Personal information
- Full name: Luca Ashby-Hammond
- Date of birth: 25 March 2001 (age 25)
- Place of birth: Kingston upon Thames, England
- Height: 1.91 m (6 ft 3 in)
- Position: Goalkeeper

Team information
- Current team: Stockport County
- Number: 26

Youth career
- 2009–2019: Fulham
- 2019: → Liverpool (loan)

Senior career*
- Years: Team / Apps / (Gls)
- 2021–2025: Fulham / 0 / (0)
- 2019–2020: → Harrow Borough (loan) / 11 / (0)
- 2022: → Stockport County (loan) / 0 / (0)
- 2022–2023: → Aldershot Town (loan) / 45 / (0)
- 2023–2024: → Crawley Town (loan) / 7 / (0)
- 2024: → Notts County (loan) / 11 / (0)
- 2024–2025: → Gillingham (loan) / 1 / (0)
- 2025–2026: Plymouth Argyle / 18 / (0)
- 2026–: Stockport County / 1 / (0)

International career
- 2015–2016: England U15 / 5 / (0)
- 2016: England U16 / 4 / (0)
- 2017–2018: England U17 / 7 / (0)
- 2018–2019: England U18 / 7 / (0)
- 2019: England U19 / 5 / (0)
- 2020: England U20 / 1 / (0)

= Luca Ashby-Hammond =

English footballer (born 2001)

Luca Ashby-Hammond (born 25 March 2001) is an English professional footballer who plays as a goalkeeper for club Stockport County.

==Club career==
===Fulham===
Born in Kingston upon Thames, Ashby-Hammond began his career with Fulham. After a youth loan at Liverpool in March 2019, he spent time on loan at non-league clubs Harrow Borough, Stockport County and Aldershot Town. He signed on loan for Crawley Town in July 2023.

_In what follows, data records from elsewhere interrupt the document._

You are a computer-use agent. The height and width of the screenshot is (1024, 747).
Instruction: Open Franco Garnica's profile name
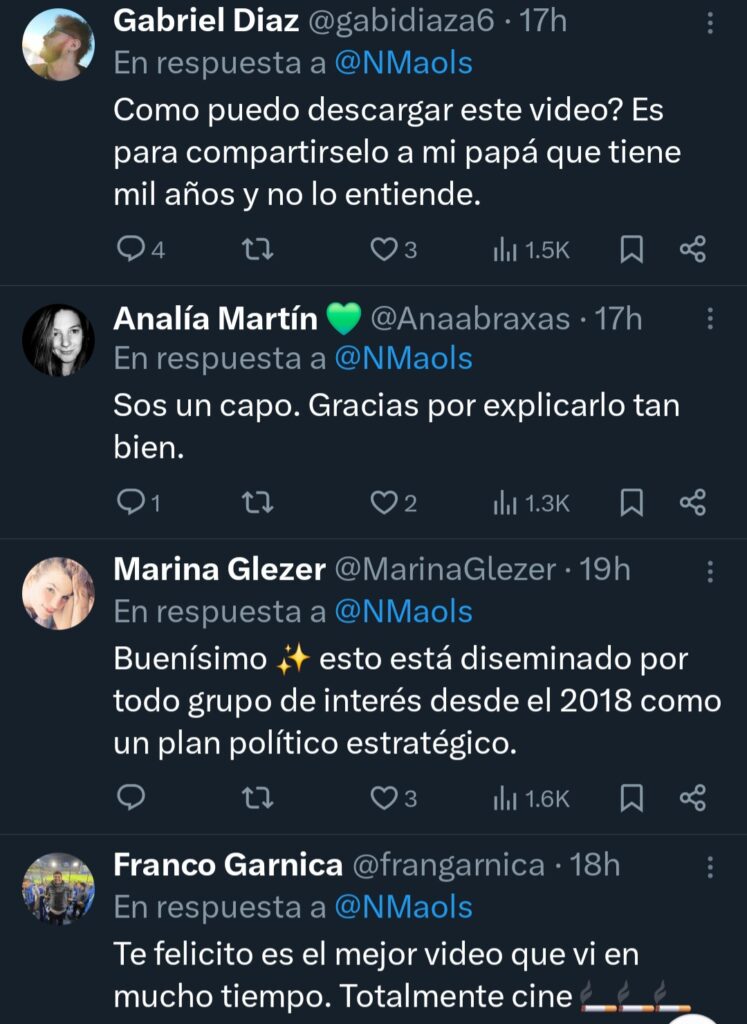(x=228, y=865)
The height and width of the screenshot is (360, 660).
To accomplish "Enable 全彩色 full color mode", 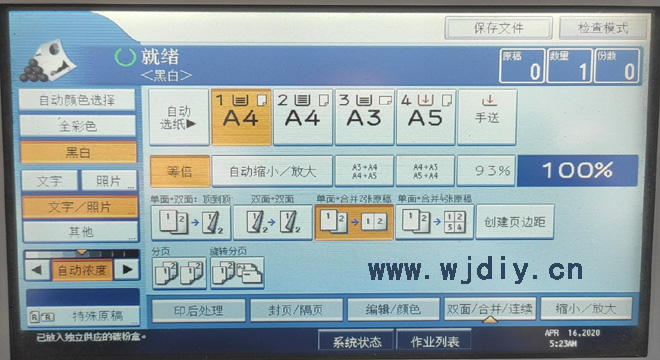I will coord(78,125).
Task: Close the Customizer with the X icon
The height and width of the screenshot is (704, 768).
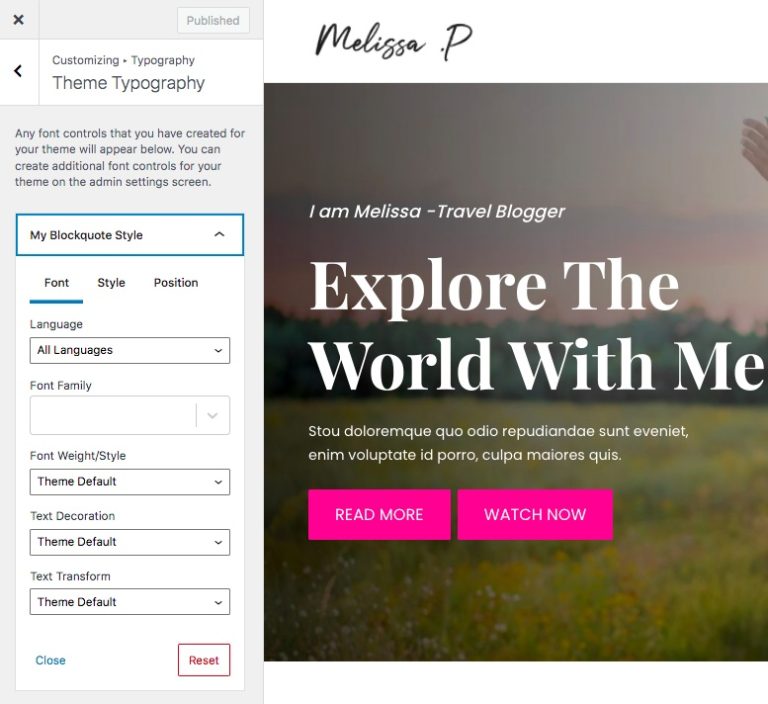Action: point(19,20)
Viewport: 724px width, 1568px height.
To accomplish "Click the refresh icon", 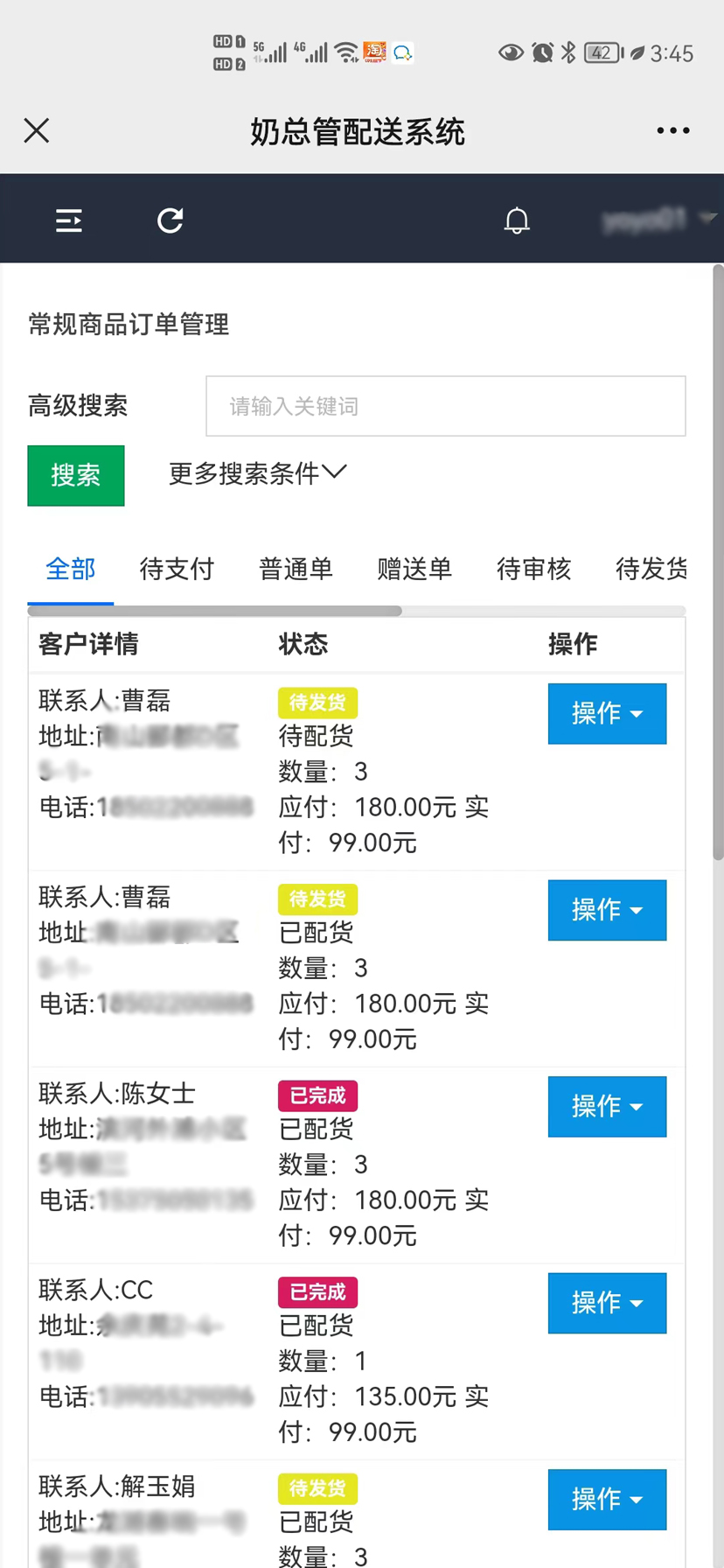I will (x=170, y=220).
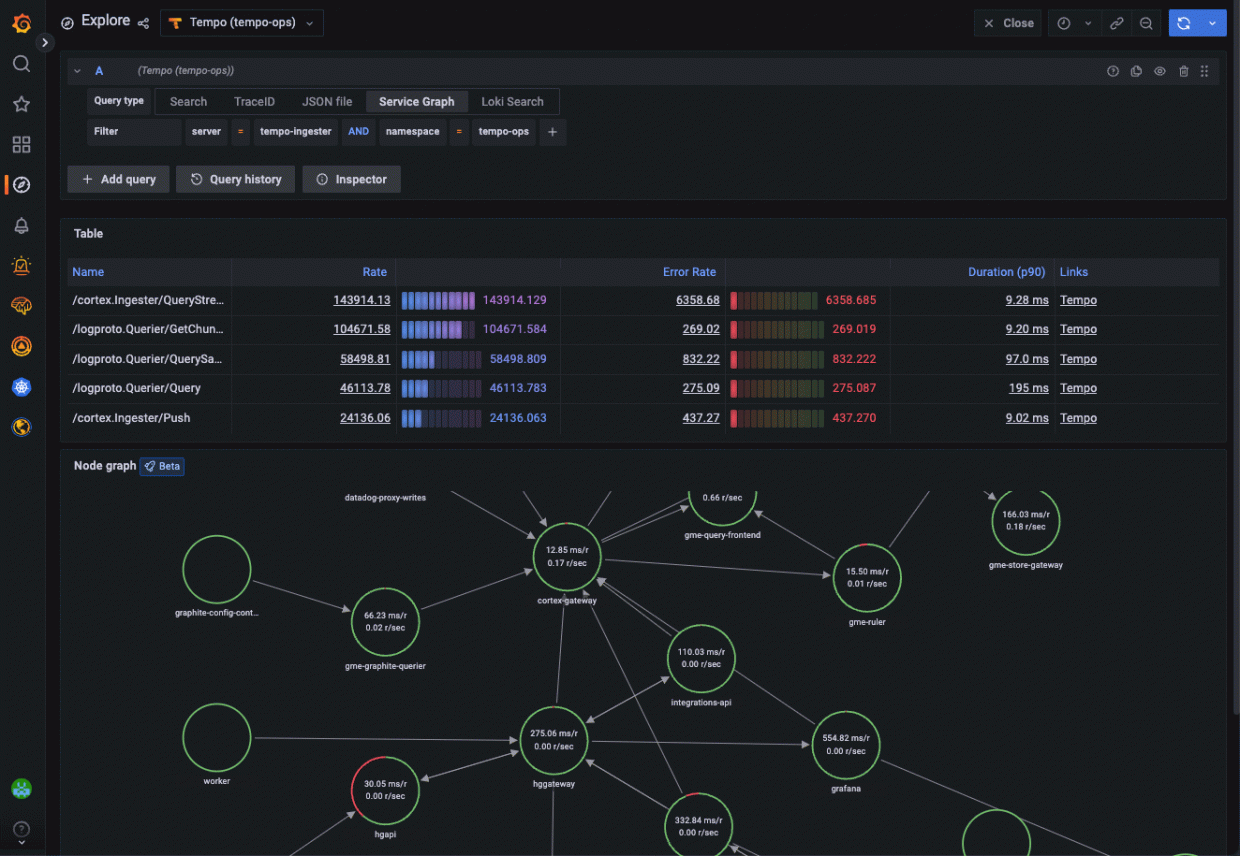The image size is (1240, 856).
Task: Click the Add query button
Action: coord(118,179)
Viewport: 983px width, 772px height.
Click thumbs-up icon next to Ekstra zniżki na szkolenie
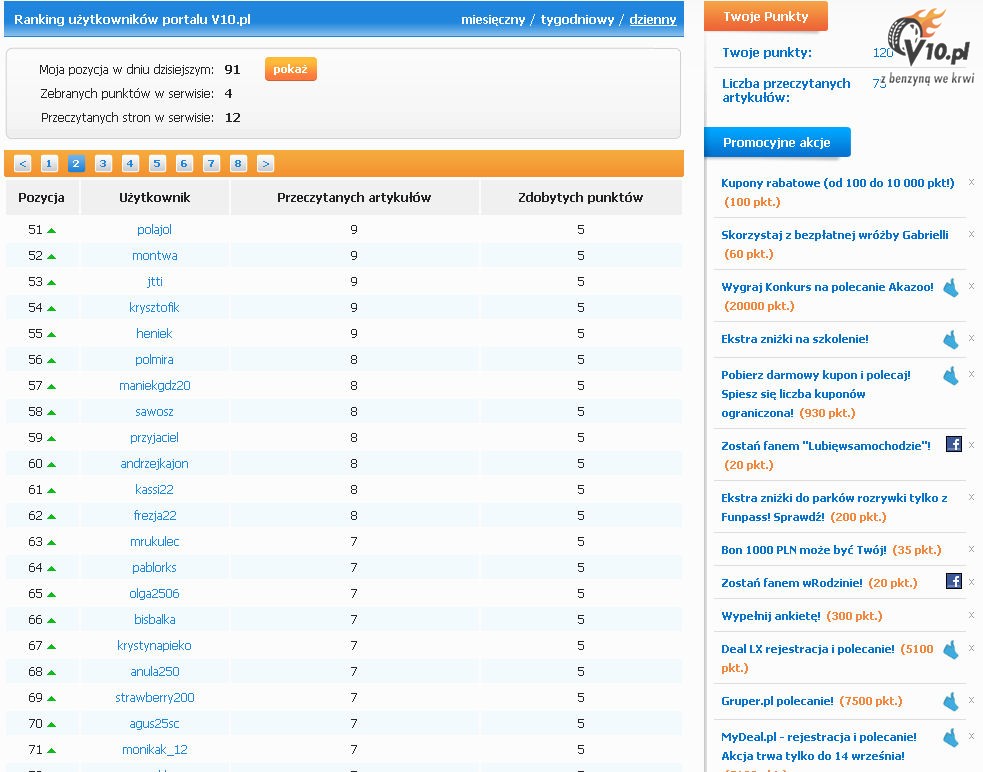pos(950,340)
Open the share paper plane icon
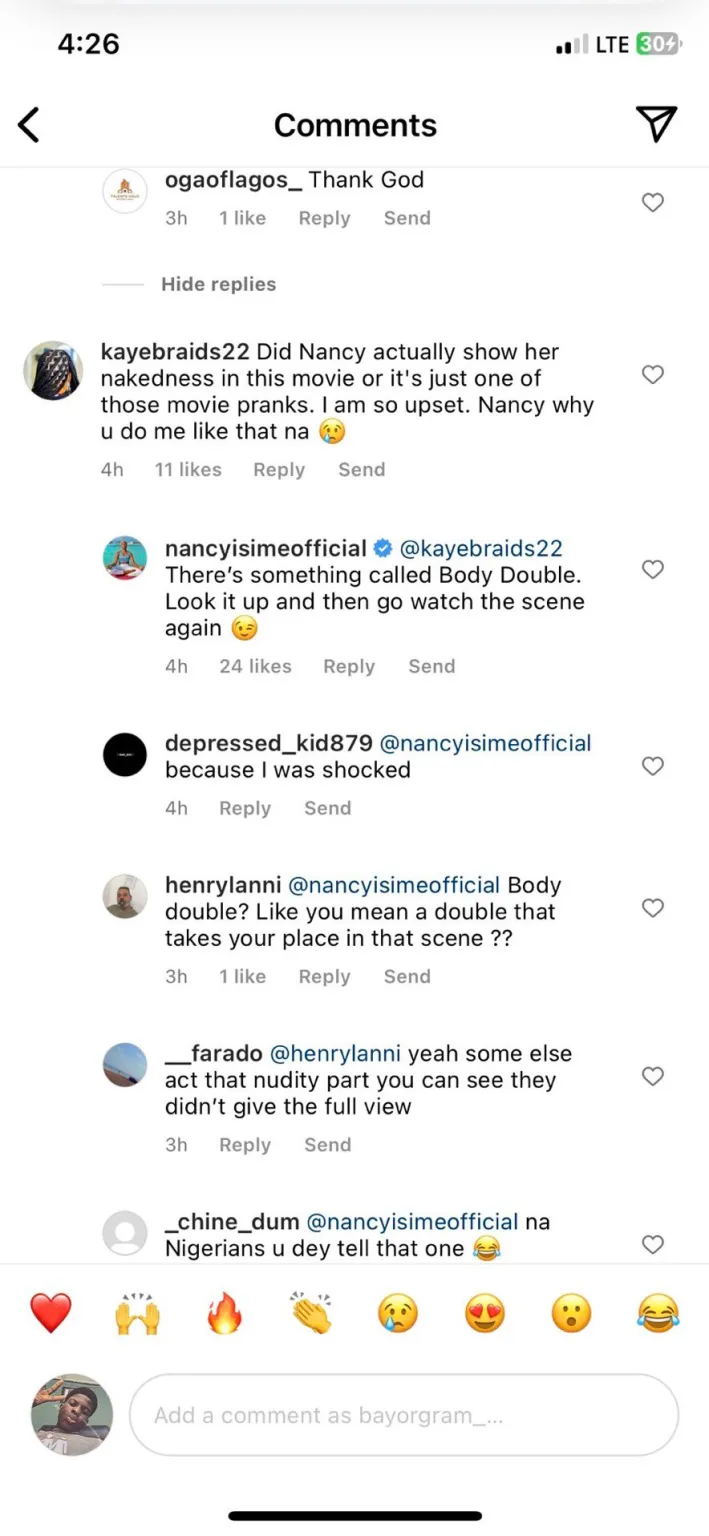The image size is (709, 1536). click(657, 124)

On 10 January 2024, Ashby-Hammond was recalled from his loan at Crawley Town and joined fellow League Two club Notts County on loan until the end of the season. He signed on loan for Gillingham in August 2024, making four appearances in all competitions before returning to his parent club in January 2025.

Ashby-Hammond departed Fulham upon the expiry of his contract at the end of the 2024–25 season.

===Plymouth Argyle===
On 23 July 2025, Ashby-Hammond joined League One club Plymouth Argyle on a one-year contract after a successful trial. He was released by Plymouth at the end of the 2025–26 season.

=== Stockport County ===
On 31 July 2026, Ashby-Hammond re-joined Stockport County, signing a one-year contract.

==International career==
Ashby-Hammond has represented England at various youth groups up to under-20 level.

==Personal life==
Ashby-Hammond has a brother, Taye, who is also a goalkeeper. The brothers played against each other in an EFL Trophy match on 12 November 2024, with Luca appearing for Gillingham and Taye for Stevenage in a 1–1 draw.